| Problem details |
Set down, please, without alteration, the lines of the entries below from the first through the one containing "En Vivo (171, 177)".

| Material supplied |
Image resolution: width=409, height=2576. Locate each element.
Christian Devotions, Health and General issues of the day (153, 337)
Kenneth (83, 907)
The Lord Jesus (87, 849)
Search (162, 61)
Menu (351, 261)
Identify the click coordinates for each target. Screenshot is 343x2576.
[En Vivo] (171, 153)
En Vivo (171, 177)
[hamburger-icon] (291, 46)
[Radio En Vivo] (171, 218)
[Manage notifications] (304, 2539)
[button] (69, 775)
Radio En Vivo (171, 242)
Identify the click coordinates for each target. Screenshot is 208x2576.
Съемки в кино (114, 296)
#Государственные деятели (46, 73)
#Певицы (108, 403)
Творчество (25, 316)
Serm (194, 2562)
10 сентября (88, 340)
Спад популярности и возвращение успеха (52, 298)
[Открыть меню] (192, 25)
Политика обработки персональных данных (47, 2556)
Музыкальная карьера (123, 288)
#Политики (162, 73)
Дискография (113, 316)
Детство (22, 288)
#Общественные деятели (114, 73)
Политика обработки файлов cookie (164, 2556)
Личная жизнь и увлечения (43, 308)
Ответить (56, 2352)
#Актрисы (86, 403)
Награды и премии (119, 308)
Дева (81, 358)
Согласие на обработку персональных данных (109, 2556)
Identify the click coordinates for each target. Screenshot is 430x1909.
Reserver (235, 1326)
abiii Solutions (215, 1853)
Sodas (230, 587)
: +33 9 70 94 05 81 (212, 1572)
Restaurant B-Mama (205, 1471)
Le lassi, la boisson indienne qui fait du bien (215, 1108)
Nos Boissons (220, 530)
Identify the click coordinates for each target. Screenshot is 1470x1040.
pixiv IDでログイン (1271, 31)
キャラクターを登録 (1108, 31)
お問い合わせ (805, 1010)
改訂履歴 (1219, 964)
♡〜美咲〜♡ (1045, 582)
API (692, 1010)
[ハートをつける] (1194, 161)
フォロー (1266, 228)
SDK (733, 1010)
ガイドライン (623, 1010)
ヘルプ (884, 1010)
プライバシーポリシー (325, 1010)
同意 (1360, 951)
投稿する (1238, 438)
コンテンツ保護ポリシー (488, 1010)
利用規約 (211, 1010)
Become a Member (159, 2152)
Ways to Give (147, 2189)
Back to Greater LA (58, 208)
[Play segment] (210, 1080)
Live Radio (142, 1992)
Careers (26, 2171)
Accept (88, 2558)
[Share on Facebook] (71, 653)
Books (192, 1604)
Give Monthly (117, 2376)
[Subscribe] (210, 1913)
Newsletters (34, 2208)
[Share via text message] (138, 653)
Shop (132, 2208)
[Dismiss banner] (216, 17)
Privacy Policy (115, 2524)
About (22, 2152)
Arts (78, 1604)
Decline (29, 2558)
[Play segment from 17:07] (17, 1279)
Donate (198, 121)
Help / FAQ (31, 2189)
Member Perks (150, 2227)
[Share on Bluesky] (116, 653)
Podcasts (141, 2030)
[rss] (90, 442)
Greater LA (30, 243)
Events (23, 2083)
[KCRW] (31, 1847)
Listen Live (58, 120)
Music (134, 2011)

| Written answer |
Image resolution: width=409, height=2576. Locate each element.
Christian Devotions, Health and General issues of the day (153, 337)
Kenneth (83, 907)
The Lord Jesus (87, 849)
Search (162, 61)
Menu (351, 261)
Identify the click coordinates for each target. Screenshot is 343x2576.
[En Vivo] (171, 153)
En Vivo (171, 177)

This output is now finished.